Multiple Sclerosis, 1 February 2003, vol. 9, no. 1, pp. 28-31(4)
Salama H.H.; Kolar O.J.; Zang Y.C.; Zhang J.
 Multiple Sclerosis Research Unit, Department of Neurology, Baylor-Methodist Multiple Sclerosis Center, Houston, TX 77030, USA and Department of Neurology, Faculty of Medicine, Mansura University, Mansura, Egypt  Indiana Center for Multiple Sclerosis and Neuroimmunopathologic Disorders, Indianapolis, IN 48260, USA  Multiple Sclerosis Research Unit, Department of Neurology, Baylor-Methodist Multiple Sclerosis Center, Houston, TX 77030, USA and Department of Immunology, Baylor College of Medicine, Houston, TX 77030, USA
Beta-interferon (beta-IFN) has a proven treatment effect on relapsing–remitting multiple sclerosis (MS), presumably through its regulatory properties on T-cell activation and cytokine production.
This paper examines whether combination therapy of beta-IFN with prednisone would enhance immunoregulatory effects of beta-IFN by measuring serum levels of selected proinflammatory cytokines and soluble T-cell activation markers associated with MS.

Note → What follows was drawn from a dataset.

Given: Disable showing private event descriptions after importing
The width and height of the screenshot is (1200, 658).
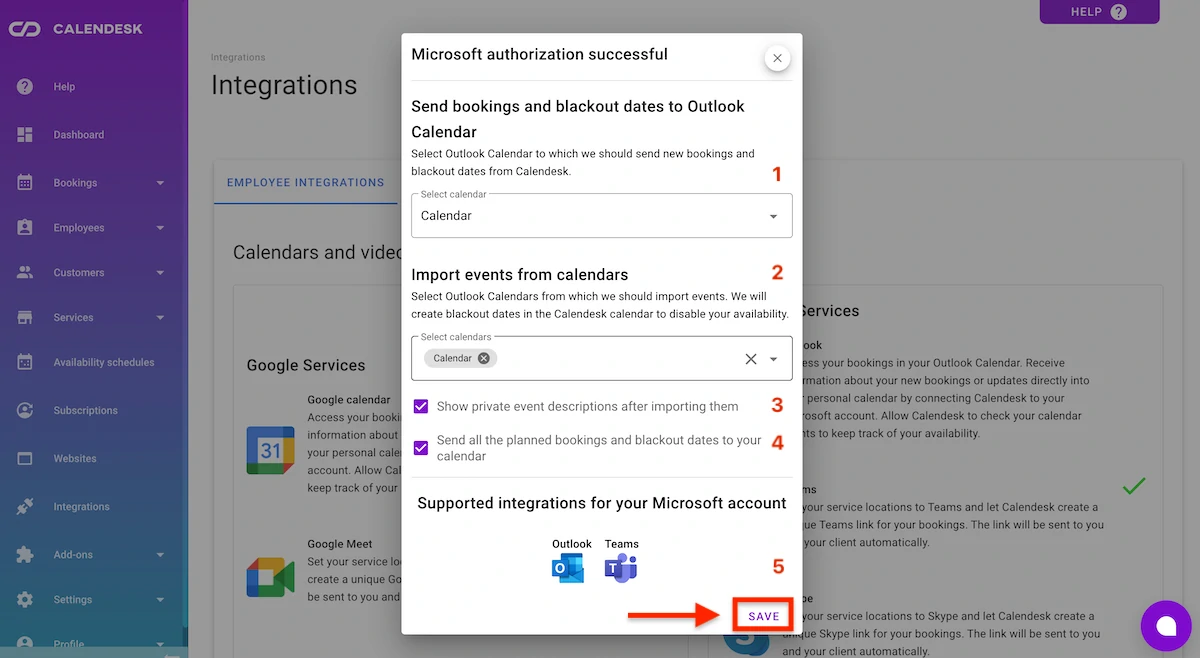Looking at the screenshot, I should pos(421,406).
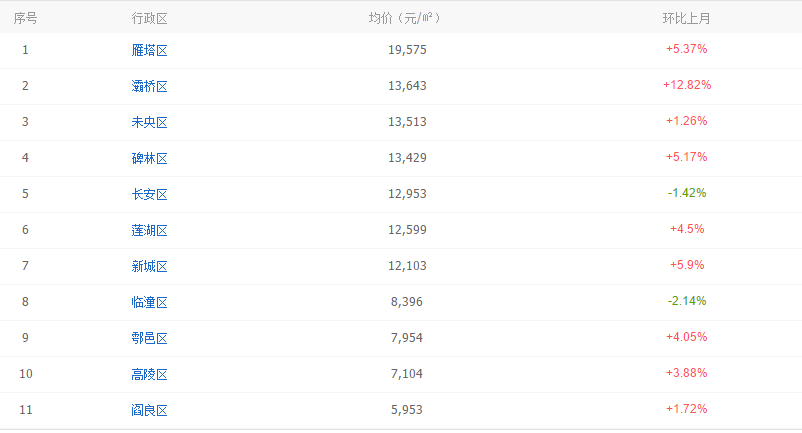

The selected markers were analyzed in MS patients treated with beta-IFN alone (n = 22) and beta-IFN combined with a low daily dose of prednisone (n =33), as compared with those in 27 healthy controls at baseline and at a three-month interval for one year.
The study confirmed that beta-IFN treatment inhibited serum levels of tumor necrosis factor-alpha (TNFa) and intracellular adhesion molecule-1 (IC AM-1) in patients with MS.
However, combination therapy did not significantly enhance the inhibitory effect of beta-IFN treatment on the production of TNF, interleukin (IL)-12, IL-2R, and ICAM-1, while the addition of prednisone antagonized the effect of beta-IFN on up-regulation of IL-10 and soluble CD95.
No difference in the occurrence of binding antibodies to beta-IFN was found between the two treatment groups.
The findings are important for the understanding of the role of combination therapy in the treatment of MS.